As this is the task from a competition, there should be a concise solution. If we do not know a shortcut, we can use complex integration to get the answer.

Let's consider a bit more general integral ($a\geqslant0$) $$I(a)=\frac12\int_{-\infty}^\infty\frac x{x^2+a^2}\,\frac{\tanh \pi x}{\cosh 2\pi x}dx$$ then the initial integral $$I_0=\int_0^\infty\frac{\tanh x}{x\,\cosh 2 x}dx=\int_0^\infty\frac{\tanh \pi x}{x\,\cosh 2\pi x}dx=I(a=0)$$ We can present $I(a)$ in the form $$I(a)=\frac12\Im\,\frac{\partial}{\partial a}\int_{-\infty}^\infty\ln(a-ix)\frac{\tanh \pi x}{\cosh 2\pi x}dx$$ Considering the rectangular contour in the complex plane $-R\to R\to R+i\to-R+i\to-R\,(R\to\infty)$, and using the fact that $\,\frac{\tanh \pi (x+i)}{\cosh 2\pi (x+i)}=\frac{\tanh \pi x}{\cosh 2\pi x}\,$, and that $\,\ln(a-ix)=\ln\Gamma(a-i(x+i))-\ln\Gamma(a-ix)$, we can present $I(a)$ as the integral along this rectangular contour: $$I(a)=-\frac12\Im\,\frac{\partial}{\partial a}\oint \ln\Gamma(a-iz)\frac{\tanh \pi z}{\cosh 2\pi z} dz=-\frac12\Im\,\left(2\pi i \sum \operatorname{Res}\frac{\ln\Gamma(a-iz)\tanh \pi z}{\cosh 2\pi z}\right)$$ There are three simple poles inside the contour (at $z=\frac i4,\, \frac i2,\,\frac{3i}4$).
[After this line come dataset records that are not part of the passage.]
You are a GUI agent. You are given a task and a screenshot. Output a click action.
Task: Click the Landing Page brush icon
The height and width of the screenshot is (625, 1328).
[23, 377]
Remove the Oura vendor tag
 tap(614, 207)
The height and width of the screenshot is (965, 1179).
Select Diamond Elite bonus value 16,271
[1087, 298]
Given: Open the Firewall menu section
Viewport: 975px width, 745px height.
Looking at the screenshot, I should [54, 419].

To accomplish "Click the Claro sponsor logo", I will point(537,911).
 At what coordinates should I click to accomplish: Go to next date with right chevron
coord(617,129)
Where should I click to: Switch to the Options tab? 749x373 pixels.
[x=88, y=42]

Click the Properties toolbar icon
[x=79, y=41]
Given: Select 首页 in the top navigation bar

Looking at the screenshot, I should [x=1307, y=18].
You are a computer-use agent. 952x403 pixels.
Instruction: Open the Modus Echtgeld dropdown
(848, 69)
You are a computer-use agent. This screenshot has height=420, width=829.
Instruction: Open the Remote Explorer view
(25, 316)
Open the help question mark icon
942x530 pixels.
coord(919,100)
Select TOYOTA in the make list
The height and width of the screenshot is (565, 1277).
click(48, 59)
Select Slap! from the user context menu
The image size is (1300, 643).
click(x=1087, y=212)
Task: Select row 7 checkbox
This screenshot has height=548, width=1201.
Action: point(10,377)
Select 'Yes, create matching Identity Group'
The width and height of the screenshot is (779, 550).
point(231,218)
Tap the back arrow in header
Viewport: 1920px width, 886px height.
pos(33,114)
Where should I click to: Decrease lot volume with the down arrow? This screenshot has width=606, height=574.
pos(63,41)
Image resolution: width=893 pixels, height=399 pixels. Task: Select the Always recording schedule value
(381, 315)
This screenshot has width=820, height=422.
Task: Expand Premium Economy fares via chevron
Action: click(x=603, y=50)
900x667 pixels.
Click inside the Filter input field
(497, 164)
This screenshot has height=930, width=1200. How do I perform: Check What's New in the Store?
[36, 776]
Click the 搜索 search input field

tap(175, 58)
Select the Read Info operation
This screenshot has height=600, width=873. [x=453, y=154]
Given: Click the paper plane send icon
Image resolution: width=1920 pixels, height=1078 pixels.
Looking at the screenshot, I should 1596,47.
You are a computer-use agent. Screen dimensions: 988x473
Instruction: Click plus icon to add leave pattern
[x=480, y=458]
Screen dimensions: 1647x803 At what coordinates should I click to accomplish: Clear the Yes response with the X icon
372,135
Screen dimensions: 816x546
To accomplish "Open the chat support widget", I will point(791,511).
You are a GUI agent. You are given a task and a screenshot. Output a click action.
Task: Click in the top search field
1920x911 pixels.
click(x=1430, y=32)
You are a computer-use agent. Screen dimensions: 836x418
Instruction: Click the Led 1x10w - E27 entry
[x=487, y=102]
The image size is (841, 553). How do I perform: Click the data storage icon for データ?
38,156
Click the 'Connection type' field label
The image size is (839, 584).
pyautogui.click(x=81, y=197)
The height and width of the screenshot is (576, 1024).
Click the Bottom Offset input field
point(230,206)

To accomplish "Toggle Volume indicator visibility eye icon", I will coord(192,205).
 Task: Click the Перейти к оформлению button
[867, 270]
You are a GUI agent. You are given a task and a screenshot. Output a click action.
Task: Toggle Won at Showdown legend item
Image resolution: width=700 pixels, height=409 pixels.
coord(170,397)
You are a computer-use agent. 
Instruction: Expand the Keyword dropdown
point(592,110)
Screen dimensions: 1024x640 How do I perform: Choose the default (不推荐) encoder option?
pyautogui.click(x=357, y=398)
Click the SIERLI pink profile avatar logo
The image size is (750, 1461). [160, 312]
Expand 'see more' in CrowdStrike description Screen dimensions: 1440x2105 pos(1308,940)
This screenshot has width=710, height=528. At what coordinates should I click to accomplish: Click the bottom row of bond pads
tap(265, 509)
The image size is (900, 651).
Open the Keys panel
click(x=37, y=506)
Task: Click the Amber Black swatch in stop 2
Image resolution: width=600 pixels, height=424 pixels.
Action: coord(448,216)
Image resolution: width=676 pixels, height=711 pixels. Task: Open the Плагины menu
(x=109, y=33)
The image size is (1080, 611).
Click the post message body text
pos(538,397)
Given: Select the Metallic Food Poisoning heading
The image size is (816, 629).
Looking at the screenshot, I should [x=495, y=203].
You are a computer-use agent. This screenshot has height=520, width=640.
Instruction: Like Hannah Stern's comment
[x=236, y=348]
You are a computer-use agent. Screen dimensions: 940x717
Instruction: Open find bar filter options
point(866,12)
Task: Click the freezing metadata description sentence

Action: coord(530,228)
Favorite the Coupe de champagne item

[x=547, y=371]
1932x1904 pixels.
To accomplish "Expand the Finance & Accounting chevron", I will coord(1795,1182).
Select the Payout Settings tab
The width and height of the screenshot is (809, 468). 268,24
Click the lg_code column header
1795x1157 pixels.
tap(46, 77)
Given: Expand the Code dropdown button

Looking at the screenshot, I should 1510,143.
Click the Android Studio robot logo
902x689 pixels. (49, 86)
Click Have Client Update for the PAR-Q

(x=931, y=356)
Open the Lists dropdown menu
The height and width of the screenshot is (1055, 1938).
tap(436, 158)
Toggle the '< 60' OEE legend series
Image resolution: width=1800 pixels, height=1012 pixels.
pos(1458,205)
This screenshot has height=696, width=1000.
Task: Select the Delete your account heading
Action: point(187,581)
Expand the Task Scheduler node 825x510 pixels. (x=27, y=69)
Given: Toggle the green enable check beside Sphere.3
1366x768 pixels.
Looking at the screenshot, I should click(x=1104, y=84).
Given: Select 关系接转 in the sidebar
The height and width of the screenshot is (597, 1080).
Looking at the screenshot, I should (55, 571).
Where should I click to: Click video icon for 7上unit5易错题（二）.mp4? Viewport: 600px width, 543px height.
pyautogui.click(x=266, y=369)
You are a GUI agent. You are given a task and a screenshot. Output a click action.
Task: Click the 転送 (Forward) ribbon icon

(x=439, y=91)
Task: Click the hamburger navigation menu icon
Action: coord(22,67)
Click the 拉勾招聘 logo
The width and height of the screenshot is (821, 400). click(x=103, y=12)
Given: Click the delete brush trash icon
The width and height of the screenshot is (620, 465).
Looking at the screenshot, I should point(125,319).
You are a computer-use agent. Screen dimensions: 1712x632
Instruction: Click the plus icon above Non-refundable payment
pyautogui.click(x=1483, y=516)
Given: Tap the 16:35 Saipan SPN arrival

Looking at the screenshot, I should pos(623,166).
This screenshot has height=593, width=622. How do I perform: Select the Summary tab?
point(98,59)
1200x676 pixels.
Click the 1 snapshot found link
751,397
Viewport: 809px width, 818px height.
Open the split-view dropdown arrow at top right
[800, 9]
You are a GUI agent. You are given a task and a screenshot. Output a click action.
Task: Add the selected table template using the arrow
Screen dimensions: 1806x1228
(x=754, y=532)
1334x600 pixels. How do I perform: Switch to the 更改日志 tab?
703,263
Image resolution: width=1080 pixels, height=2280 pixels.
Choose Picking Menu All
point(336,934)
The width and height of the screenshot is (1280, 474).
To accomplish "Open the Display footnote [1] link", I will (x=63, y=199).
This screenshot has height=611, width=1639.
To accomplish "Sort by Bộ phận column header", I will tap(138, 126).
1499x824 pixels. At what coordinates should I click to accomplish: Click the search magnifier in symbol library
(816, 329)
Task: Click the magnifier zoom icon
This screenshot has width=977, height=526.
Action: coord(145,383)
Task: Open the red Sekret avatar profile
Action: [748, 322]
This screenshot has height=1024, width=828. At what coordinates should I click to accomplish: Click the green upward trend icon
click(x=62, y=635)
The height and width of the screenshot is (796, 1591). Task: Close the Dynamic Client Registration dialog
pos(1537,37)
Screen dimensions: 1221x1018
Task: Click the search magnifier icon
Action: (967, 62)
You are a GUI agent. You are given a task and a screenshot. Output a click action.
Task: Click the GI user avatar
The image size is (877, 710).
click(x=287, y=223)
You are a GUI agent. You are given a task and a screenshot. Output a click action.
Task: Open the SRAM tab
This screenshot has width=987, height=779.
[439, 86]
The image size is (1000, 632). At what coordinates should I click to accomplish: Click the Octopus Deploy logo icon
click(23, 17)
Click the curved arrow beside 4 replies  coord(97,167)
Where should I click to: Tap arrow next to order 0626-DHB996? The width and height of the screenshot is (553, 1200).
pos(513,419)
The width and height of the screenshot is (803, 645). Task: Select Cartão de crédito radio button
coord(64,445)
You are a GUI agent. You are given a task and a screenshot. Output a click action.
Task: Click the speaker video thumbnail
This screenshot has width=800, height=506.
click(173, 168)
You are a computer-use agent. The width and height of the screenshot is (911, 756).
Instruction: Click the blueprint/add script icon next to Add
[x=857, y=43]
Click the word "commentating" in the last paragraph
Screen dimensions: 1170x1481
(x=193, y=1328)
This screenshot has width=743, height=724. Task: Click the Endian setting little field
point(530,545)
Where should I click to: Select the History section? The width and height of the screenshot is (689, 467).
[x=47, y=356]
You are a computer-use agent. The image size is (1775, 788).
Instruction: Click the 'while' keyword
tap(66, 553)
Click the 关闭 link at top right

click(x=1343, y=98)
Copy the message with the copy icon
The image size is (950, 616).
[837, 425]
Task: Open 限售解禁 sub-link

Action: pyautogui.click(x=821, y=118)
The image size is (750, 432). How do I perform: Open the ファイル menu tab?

Evaluating residues, $$I(a)=-\frac12\,\frac{\partial}{\partial a} \left(\ln\Gamma\big(a+\frac14\big)+\ln\Gamma\big(a+\frac34\big)-2\ln\Gamma\big(a+\frac12\big)\right)$$ $$=\frac12\left(2\psi\big(a+\frac12\big)-\psi\big(a+\frac14\big)-\psi\big(a+\frac34\big)\right)$$ Taking the derivatives of logarithm of both sides of the gamma-function duplication formula $\,\,\Gamma(z)\Gamma\big(z+\frac12\big)=2^{1-2z}\sqrt\pi\,\Gamma(2z)$ $$\psi(z)+\psi\big(z+\frac12\big)=-2\ln2+2\psi(2z)$$ Taking $z=a+\frac14$ $$\boxed{\,\,I(a)=\psi\Big(a+\frac12\Big)-\psi\Big(2a+\frac12\Big)+\ln 2\,\,}$$ Choosing a special value ($a=0$), we do get $\ln2$ as a result.